You may not have noticed. You may have only woken up to a ridiculously warm, 75-degree January day in Houston, Texas without a care in the world. I think someone forgot to tell South Texas that it is winter. Meanwhile, 25 miles North in The Woodlands, I had been attending wedding festivities for a full 48 hours already.

48 hours. You heard me.

I flew from Dallas to Houston on New Year's Day, rented a car with an obsolete GPS system and got well-acquainted with the highway system of the greater Houston area. My Thursday-Saturday were meticulously scheduled for wedding events. I had Google Maps less than organized into a folder, along with a sheet of the addresses and times I was expected where, phone numbers for those destinations and various invitations. Not to mention a three-page itinerary of plans for going to the Fiesta Bowl in Phoenix on Sunday morning, but that is another story.

I arrived to a deserted resort on Thursday, which was quickly filled up by my family, extended relatives and relatives of those relatives, etc. by Friday afternoon. The wedding I came in town early for was my friend from college, MD's wedding, while my family was in town for the wedding of a family friend. My cousin KH was the Maid of Honor in that wedding, and since our mothers (who are sisters) had the bright idea that KH, her brother BH, my brother LH and I should all share a hotel room, we had a full two days of chaos that comes with siblings in their early twenties, used to plentiful personal space, in close quarters with multiple suitcases.

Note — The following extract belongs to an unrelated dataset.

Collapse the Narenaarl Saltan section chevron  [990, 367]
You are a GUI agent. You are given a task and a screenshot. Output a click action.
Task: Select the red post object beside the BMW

Two girls, on one hand, who constantly had to be awake, showered and in different outfits and moving from Point A to Point B at specific times. Two guys, on the other hand, who only got out of bed at 10:30 on Saturday because they were promised omelets, and who spent most of their time lounging in plush white beds with strewn Sports sections from different papers and trails of shed clothing everywhere.

In spite of the hectic schedule, I got to enjoy parts of each wedding (one's ceremony, the other's reception). My friend MD asked me to do a reading in her wedding on our way to the river over the summer, and I said yes because she's one of my favorite, most unlikely of friends from college and because I have to start somewhere in overcoming my phobia of public speech.

I met MD before my freshman year (her sophomore year) because she was my counselor at Fish Camp, a long weekend in Middle of Nowhere, East Texas where incoming freshman go to meet each other and learn about the traditions of the university. Never having attended a non-Christian affiliated camp without wardrobe and curfew restrictions, I was wide-eyed and naive to the goings-on of my fellow campers and clung to her like girl-shaped glue. We ended up bonding over a mutual love for all things Kate Spade, and I thought of her as a mentor as we kept a standing lunch date on Fridays for four years. Class schedules were altered and all others were put on hold for those few hours we spent together every week.



EB, the other bride, is the cousin of my cousins, who I have literally known my entire life because we were born the exact same day: January 14, 1985. We actually became friends in college, when she went to UT and randomly ended up living two doors down from my friend MK. I walked into her reception late, but in time to witness a colliding of many of my worlds.




I somehow managed to not eat between the two events, and since I was the designated driver of BH, KH and LH who were a few beers and glasses of champagne the wiser, I became the chauffeur to the first fast food restaurant we could find: McDonald's.

When we returned to the hotel I heard the sack rip as we got out of the car, and in the time it took for me to walk around to other side of the car with the accident, I witnessed a mess of french fries, gravel, and my brother and cousins, crouching over them. Eating. Eating french fries off the ground in their wedding attire.



"Being deeply loved by someone gives you strength,
While loving someone deeply gives you courage."